Dataset entries:
****************

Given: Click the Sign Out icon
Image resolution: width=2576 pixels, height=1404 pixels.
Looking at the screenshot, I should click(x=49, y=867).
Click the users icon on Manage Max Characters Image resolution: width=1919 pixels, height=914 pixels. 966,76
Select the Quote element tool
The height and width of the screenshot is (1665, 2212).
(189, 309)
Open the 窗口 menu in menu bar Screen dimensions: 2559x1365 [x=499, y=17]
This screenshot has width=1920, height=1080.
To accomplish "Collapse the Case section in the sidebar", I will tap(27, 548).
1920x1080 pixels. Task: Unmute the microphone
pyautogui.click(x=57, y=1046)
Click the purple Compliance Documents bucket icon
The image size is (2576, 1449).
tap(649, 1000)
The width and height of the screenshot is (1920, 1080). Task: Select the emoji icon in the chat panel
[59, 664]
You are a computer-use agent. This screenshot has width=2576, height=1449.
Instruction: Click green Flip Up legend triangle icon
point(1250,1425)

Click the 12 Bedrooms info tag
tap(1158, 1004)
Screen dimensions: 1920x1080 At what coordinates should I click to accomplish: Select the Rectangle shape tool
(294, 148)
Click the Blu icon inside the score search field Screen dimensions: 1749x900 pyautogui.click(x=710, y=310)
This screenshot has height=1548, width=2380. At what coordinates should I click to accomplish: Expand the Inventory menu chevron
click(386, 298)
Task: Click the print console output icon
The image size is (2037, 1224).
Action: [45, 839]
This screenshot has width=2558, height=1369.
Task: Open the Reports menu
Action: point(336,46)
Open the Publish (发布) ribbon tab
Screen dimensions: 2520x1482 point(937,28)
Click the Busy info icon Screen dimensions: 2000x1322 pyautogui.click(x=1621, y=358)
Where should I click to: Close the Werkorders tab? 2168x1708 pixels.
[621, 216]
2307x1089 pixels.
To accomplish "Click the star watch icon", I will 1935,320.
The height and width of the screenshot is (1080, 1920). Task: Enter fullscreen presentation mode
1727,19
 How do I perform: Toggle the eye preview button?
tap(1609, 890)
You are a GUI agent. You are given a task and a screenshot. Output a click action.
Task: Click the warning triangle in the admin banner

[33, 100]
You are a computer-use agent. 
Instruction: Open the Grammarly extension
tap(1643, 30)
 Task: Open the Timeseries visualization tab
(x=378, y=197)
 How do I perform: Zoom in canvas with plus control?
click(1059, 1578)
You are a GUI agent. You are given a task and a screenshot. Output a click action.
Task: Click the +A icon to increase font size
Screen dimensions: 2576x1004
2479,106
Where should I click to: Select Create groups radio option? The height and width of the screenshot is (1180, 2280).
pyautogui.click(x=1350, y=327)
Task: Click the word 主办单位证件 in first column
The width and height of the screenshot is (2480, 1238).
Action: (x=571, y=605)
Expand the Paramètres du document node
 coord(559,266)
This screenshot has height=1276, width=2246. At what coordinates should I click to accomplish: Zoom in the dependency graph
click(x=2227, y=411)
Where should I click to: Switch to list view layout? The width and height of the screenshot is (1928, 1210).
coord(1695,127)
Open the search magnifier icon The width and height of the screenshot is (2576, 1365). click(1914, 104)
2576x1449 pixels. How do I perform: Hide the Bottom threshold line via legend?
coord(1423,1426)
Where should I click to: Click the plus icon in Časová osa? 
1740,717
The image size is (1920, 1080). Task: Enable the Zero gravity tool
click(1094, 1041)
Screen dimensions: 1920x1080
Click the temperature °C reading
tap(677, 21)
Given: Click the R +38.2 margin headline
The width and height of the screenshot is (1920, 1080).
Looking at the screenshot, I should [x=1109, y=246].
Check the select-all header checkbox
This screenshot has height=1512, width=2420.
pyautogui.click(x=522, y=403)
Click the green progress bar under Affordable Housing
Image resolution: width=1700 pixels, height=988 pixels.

****************

Which lines run from the one holding "You are a computer-use agent. This" through the one holding "Click the Blu" in the records above? Repeat them exactly, both included, and nothing more.

*Problem solution*:
You are a computer-use agent. This screenshot has width=2576, height=1449.
Instruction: Click green Flip Up legend triangle icon
point(1250,1425)

Click the 12 Bedrooms info tag
tap(1158, 1004)
Screen dimensions: 1920x1080 At what coordinates should I click to accomplish: Select the Rectangle shape tool
(294, 148)
Click the Blu icon inside the score search field Screen dimensions: 1749x900 pyautogui.click(x=710, y=310)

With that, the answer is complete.